Tunable, Grating‐Gated, Graphene‐On‐Polyimide Terahertz Modulators

An electrically switchable graphene terahertz (THz) modulator with a tunable‐by‐design optical bandwidth is presented and it is exploited to compensate the cavity dispersion of a quantum cascade laser (QCL). Electrostatic gating is achieved by a metal grating used as a gate electrode, with an HfO2/AlOx gate dielectric on top. This is patterned on a polyimide layer, which acts as a quarter wave resonance cavity, coupled with an Au reflector underneath. The authors achieve 90% modulation depth of the intensity, combined with a 20 kHz electrical bandwidth in the 1.9–2.7 THz range.

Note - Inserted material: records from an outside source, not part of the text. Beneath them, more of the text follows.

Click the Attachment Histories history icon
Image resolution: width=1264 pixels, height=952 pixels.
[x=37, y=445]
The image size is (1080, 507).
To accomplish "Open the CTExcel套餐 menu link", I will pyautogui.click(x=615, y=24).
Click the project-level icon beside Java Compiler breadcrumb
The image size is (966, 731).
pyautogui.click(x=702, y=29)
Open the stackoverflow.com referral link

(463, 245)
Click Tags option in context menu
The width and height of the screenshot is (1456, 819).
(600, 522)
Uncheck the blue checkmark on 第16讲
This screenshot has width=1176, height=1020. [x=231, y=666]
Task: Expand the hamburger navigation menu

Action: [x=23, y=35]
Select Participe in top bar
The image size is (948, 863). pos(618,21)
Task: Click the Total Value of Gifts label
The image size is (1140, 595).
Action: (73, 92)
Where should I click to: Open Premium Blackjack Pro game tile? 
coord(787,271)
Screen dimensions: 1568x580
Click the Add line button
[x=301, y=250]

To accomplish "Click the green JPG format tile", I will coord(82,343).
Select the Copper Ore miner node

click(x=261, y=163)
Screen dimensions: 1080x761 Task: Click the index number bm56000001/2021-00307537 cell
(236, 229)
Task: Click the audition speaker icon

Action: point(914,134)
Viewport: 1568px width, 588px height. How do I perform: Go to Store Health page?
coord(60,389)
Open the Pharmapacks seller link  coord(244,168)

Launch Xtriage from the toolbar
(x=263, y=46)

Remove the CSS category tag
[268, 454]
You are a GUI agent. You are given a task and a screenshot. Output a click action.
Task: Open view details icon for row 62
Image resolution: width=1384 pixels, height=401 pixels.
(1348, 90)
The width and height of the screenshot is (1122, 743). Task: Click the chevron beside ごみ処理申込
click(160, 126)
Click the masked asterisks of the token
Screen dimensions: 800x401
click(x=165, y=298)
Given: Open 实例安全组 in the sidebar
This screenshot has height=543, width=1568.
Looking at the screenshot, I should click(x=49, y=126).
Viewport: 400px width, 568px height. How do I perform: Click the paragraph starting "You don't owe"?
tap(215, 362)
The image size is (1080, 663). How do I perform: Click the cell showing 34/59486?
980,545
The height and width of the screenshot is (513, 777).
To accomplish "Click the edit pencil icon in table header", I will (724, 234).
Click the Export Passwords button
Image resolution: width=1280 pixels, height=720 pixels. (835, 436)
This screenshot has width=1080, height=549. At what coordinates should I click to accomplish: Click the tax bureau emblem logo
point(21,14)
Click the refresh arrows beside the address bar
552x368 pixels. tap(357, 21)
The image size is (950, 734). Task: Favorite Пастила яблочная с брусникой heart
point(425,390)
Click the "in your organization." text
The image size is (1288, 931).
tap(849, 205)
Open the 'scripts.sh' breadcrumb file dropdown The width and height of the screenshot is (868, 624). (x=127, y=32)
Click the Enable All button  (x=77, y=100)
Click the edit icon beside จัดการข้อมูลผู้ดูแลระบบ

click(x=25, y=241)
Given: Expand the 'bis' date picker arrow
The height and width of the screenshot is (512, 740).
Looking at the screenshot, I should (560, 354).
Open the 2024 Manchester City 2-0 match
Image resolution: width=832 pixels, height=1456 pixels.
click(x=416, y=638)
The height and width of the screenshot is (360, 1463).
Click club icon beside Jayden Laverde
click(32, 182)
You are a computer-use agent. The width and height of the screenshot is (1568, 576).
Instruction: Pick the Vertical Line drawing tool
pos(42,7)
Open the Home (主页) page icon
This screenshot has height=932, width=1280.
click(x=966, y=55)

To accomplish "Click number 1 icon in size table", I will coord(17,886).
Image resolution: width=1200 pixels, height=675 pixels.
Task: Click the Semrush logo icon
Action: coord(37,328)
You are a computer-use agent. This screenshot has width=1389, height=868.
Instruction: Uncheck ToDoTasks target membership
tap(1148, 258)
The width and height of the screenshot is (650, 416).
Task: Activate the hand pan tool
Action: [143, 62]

The modulator is then integrated with a multimode THz QCL. By adjusting the modulator operational bandwidth, the authors demonstrate that the graphene modulator can partially compensate the QCL cavity dispersion, resulting in an integrated laser behaving as a stable frequency comb over 35% of the operational range, with 98 equidistant optical modes and a spectral coverage ~1.2 THz. This paves the way for applications in the terahertz, such as tunable transformation‐optics devices, active photonic components, adaptive and quantum optics, and metrological tools for spectroscopy at THz frequencies. An electrically tunable graphene modulator for terahertz (THz) applications is presented. The modulator design, comprising a grating gated graphene on a polyimide quarter wave waveguide, shows a high degree of tenability and optimum modulation efficiency, and acts as an efficient dispersion compensator for quantum cascade THz frequency combs. The device concept can be extended to alternative photonic applications, paving the way to novel applications in quantum optics.